The man was smiling at Feathers softly. He was of average build, and somewhere under forty. “I heard your friend over there call you by that name not long ago: ‘Feathers’. We could use another name if you don’t like that one.” His accent was not American Black, but not quite Standard American either. Maybe Caribbean?
“No friggin’ friend of mine. Who’re you? You’re no friggin’ friend either.” And all the while Feathers felt a weak relief that this was not dark death returned. Speech and thought, as they so often did, seemed to be springing from different founts inside his head, each going its own way almost unrelated to the other. He was being discourteous. Well, sometimes that was actually the best way to cadge a drink, and anyway most people deserved it.
“I could be your friend.” The stranger’s dark eyes were vaguely luminous. “I’ll buy you a drink. Where’s the best place?”
“Drink. All right. I’m your man.” Still sitting on the pavement, Feathers suspiciously eyed the street to right and left. The choice of a place did matter, because— “Not right here.” There was a tavern within spitting distance on his right. “If we go in here, all my goddam friends will see and come in after us. Bumming drinks. Leeches.”
“Okay,” agreed the stranger good-humoredly. “Where then?”
“Place just around the corner. Down the side street.” Feathers’ feet had by now somehow become positioned under his center of gravity. Standing up was now possible, with a little help from the stranger’s hand, which felt stronger than it looked. Shuffling, leaning on a building now and then for balance and support, Feathers led the way around the corner.

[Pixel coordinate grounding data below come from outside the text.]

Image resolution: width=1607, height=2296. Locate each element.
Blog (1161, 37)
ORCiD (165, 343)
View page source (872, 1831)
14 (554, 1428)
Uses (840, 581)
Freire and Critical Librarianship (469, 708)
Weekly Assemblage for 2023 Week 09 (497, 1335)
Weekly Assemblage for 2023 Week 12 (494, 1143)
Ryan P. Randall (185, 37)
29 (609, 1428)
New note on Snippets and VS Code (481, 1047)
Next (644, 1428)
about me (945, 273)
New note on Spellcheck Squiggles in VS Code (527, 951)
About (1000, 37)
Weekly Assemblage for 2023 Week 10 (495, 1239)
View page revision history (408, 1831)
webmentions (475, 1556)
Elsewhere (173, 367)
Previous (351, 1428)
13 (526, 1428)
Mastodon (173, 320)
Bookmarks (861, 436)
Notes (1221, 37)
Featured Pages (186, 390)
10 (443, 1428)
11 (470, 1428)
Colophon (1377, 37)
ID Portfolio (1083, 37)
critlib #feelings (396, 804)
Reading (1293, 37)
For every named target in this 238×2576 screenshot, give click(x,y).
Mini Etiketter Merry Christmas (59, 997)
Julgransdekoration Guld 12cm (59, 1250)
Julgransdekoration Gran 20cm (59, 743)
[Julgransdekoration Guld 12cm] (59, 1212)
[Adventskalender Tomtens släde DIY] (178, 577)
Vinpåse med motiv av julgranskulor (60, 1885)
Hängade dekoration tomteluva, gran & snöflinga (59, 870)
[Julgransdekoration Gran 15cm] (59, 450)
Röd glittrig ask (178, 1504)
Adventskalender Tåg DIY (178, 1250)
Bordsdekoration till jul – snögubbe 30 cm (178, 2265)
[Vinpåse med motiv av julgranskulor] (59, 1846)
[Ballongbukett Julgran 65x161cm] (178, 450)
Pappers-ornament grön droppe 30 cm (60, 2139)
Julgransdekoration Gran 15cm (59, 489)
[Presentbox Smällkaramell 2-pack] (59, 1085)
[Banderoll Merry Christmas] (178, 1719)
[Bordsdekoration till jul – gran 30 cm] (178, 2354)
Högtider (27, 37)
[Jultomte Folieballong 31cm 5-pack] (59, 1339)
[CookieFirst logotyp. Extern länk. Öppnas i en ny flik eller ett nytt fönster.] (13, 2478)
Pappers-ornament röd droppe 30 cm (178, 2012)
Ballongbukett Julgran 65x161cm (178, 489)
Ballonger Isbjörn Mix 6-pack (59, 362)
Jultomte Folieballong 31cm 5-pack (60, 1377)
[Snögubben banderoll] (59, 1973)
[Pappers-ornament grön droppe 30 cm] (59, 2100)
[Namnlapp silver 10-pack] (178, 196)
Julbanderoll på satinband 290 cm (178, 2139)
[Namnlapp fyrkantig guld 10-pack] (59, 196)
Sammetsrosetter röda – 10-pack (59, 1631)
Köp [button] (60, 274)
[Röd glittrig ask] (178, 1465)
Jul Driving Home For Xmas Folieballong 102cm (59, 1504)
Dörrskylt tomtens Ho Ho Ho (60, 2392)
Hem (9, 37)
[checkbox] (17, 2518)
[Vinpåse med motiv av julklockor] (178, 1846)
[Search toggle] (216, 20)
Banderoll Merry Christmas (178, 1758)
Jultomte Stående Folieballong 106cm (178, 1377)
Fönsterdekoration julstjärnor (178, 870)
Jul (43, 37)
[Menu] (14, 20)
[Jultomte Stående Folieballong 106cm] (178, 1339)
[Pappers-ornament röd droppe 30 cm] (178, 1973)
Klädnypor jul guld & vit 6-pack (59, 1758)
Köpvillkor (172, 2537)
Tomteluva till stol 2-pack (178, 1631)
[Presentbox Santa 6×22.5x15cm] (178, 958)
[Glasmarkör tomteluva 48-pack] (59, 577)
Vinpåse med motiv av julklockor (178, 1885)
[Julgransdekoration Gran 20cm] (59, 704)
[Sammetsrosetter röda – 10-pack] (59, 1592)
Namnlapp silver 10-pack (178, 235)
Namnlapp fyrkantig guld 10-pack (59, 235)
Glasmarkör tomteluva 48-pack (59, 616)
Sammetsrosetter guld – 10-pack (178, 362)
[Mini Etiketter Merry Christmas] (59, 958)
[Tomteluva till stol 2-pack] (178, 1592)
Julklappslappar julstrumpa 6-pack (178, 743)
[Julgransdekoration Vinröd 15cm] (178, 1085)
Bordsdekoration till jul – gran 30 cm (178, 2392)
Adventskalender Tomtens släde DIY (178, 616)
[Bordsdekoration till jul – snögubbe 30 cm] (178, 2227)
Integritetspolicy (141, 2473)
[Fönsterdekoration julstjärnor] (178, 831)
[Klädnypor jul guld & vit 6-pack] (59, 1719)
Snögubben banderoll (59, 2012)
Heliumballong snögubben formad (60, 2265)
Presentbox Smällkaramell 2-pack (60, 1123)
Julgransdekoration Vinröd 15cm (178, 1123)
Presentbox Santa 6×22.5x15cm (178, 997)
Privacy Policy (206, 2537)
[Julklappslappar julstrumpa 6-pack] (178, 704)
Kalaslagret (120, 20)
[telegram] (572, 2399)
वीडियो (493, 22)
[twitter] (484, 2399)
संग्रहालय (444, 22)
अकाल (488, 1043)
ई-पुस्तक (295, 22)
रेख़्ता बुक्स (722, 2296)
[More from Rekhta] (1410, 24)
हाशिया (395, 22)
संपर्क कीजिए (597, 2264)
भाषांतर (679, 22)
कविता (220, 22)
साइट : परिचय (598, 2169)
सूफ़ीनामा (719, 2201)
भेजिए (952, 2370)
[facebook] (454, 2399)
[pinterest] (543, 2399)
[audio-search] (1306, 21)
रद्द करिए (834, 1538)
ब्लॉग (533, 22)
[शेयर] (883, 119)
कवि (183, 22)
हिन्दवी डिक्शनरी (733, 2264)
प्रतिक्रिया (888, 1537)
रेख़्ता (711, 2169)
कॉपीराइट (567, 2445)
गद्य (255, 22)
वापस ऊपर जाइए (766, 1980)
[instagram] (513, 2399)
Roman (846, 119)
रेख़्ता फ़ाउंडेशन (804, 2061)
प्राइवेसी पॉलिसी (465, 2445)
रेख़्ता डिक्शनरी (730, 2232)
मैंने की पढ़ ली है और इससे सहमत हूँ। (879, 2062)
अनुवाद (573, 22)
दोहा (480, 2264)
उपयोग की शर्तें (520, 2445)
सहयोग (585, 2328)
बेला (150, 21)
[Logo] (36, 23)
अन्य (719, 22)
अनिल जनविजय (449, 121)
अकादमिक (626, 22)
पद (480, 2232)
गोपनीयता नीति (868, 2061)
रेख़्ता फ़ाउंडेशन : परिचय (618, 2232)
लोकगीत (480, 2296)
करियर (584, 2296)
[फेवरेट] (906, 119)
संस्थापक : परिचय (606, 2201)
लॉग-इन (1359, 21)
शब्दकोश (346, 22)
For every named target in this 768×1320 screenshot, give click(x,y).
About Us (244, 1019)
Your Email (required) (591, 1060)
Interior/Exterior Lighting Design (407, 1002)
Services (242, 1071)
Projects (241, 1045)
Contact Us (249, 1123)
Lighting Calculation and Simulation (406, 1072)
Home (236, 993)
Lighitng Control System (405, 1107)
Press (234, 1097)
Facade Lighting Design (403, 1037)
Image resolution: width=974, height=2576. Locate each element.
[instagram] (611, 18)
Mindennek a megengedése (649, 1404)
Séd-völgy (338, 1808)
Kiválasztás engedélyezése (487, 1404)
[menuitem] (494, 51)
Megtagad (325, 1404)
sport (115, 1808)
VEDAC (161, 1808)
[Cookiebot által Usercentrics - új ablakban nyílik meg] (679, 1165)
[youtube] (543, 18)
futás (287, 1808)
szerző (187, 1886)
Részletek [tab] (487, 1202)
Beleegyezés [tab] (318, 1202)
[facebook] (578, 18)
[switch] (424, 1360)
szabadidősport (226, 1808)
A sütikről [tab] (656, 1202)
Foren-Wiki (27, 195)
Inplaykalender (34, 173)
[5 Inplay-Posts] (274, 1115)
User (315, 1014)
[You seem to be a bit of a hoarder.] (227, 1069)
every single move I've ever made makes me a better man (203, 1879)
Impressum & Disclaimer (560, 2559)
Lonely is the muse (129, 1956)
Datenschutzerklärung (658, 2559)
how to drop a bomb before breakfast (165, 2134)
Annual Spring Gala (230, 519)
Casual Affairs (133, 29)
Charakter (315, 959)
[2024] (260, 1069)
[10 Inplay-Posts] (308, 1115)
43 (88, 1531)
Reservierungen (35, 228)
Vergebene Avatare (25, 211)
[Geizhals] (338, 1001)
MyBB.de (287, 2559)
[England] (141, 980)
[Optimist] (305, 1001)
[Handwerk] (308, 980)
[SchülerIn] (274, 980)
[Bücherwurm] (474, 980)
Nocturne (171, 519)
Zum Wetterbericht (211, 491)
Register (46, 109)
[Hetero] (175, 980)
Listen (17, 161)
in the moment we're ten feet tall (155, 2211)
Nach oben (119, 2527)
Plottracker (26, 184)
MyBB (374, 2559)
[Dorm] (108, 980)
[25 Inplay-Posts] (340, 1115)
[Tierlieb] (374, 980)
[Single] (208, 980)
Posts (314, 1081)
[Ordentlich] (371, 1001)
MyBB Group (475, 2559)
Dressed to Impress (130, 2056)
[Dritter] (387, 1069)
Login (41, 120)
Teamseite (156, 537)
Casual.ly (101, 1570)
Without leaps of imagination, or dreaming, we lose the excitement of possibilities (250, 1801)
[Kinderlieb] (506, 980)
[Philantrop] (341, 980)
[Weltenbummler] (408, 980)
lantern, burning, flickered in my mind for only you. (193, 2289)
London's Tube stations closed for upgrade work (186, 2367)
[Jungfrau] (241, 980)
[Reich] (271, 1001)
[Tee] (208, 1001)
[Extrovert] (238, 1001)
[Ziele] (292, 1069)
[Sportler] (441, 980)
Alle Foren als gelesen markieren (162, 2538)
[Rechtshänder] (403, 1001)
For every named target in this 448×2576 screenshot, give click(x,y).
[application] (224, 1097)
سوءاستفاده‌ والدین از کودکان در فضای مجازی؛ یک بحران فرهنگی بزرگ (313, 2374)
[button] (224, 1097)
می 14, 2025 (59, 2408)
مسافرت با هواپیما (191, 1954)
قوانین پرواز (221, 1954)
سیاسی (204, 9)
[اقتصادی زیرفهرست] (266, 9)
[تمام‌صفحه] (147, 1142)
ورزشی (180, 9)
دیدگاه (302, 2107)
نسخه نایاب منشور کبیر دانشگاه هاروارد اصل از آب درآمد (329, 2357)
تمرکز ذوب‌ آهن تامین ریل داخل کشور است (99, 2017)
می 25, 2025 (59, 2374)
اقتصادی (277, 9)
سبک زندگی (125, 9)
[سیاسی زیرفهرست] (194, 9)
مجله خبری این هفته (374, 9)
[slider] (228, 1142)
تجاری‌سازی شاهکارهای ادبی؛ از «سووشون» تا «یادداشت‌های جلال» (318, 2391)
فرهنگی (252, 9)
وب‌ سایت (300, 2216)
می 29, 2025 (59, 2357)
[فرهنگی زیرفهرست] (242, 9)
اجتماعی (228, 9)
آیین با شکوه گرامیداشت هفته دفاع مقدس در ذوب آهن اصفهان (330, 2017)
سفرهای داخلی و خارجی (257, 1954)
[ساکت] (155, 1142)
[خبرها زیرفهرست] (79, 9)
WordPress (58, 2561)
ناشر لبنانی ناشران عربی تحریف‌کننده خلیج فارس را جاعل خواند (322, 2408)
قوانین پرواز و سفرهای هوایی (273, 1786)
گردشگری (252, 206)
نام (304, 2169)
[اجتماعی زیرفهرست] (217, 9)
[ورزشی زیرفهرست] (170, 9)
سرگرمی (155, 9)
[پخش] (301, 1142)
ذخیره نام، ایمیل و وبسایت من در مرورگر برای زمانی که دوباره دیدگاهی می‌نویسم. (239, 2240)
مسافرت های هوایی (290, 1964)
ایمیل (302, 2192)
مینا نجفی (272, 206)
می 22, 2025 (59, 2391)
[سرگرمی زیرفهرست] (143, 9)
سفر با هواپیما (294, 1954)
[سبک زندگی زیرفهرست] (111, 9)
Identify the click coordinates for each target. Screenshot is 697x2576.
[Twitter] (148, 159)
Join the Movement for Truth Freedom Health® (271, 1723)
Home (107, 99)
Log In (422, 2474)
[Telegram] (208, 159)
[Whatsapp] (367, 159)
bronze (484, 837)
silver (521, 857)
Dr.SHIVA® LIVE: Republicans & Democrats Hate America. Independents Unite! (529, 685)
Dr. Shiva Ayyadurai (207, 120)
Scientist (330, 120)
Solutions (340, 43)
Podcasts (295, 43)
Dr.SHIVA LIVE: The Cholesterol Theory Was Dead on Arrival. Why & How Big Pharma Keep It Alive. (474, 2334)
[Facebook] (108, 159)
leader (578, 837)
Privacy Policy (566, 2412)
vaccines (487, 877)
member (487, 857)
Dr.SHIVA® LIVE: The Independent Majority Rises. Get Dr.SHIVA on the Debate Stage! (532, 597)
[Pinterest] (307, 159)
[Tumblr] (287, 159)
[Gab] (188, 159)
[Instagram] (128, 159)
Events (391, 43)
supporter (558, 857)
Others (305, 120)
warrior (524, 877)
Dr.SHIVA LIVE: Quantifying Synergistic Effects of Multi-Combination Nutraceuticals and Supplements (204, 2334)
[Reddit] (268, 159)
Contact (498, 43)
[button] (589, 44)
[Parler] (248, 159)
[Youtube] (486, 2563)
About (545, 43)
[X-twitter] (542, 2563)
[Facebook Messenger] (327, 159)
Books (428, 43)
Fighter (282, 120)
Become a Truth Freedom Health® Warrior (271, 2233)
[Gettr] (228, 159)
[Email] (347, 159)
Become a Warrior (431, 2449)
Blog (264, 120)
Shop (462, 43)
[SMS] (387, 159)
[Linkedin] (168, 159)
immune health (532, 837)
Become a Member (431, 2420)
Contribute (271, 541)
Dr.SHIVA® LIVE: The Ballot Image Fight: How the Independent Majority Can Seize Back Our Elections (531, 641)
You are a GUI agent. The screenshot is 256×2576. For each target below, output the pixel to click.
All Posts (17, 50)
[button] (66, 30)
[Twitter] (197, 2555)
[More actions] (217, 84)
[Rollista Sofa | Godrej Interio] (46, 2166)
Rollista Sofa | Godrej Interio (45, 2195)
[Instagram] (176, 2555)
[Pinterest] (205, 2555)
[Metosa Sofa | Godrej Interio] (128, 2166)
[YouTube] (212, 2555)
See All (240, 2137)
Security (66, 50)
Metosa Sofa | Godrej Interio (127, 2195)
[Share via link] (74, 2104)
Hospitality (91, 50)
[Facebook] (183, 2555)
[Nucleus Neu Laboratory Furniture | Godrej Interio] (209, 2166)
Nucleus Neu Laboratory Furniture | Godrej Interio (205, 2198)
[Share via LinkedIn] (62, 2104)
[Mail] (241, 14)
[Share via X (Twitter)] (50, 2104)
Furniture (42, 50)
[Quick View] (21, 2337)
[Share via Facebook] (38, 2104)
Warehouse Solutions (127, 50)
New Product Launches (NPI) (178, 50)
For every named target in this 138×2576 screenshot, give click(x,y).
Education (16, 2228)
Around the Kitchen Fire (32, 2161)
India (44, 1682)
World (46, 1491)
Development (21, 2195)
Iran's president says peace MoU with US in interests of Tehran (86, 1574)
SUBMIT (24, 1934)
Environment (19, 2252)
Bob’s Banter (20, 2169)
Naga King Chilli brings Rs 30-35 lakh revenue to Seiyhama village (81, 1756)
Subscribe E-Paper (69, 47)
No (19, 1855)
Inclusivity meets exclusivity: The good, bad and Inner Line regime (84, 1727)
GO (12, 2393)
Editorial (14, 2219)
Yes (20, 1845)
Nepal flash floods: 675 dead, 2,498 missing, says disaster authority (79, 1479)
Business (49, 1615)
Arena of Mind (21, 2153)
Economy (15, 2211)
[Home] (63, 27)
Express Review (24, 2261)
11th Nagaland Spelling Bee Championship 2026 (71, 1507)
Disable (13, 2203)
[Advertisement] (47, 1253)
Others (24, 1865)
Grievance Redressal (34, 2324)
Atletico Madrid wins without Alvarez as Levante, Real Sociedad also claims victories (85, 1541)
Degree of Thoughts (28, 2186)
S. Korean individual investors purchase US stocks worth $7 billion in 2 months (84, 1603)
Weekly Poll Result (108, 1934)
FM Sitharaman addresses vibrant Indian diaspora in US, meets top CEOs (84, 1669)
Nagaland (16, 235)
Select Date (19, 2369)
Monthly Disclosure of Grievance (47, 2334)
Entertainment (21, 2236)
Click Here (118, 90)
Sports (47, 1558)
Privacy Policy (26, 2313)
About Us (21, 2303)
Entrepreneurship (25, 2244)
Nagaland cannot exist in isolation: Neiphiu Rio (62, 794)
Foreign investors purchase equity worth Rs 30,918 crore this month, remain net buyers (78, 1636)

When you turned this way the world changed quite a bit in just one block of gritty sidewalk. Proceeding a second block in this direction would have brought them to an alien country, whose horrified inhabitants would boot a Skid Row bum right out of their taverns. But Feathers had no intention of going that far. One block was just right. The corner tavern on the borderland would let him in, if he had
a companion who looked as if he could put down some money on the bar. And here the leeches were not likely to dare to follow.
In the doorway of the borderland tavern they were met by cooled air, the smells of stale beer and staler pizza. This atmosphere had a certain degree of class. It bore no noticeable traces of bad wine or old vomit. The people already in the bar, none of them with their clothes torn or their flies gaping, looked up coldly at Feathers when he entered. But he had judged correctly, they weren’t quite ready to throw him out on sight when he came in with someone better dressed.
“How about some food?” His soft-voiced benefactor, helping him get settled in a booth, was becoming solicitous. Maybe he was queer. It was a long, long time now since Feathers had felt the need to worry that anyone would approach him in that way. He doubted that was it.
The two of them sat facing each other in a dim plastic booth, and drinks, drinks, were on the way at last. The bar in this tavern had arranged on it the trimmings for serving food: paper napkins, mustard, salt and pepper, sharp pointed little plastic picks. A sign on the wall said SANDWICHES.
“I’m a reporter.”
“Like shit you are.”
“Oh?” Fierce insult appeared to have provoked no more than gentle amusement. “What am I, then?”
“How come you picked me to talk to? Buy drinks for?”
“There’s something about you. Something interesting.”
Wine was set before Feathers, a small portion of a wine-dark sea bounded in a glass. Plunging in shielded one from all else.
`The coffee-colored hands on the other side of the narrow table cupped a clear glass, holding what could be gin and ice cubes. Or maybe it was vodka. “We could go somewhere else if you’d rather. I have a car not too far away. I know a party where you’d be welcome. They have a lot of drinks just sitting there waiting. You know what good wine is like?”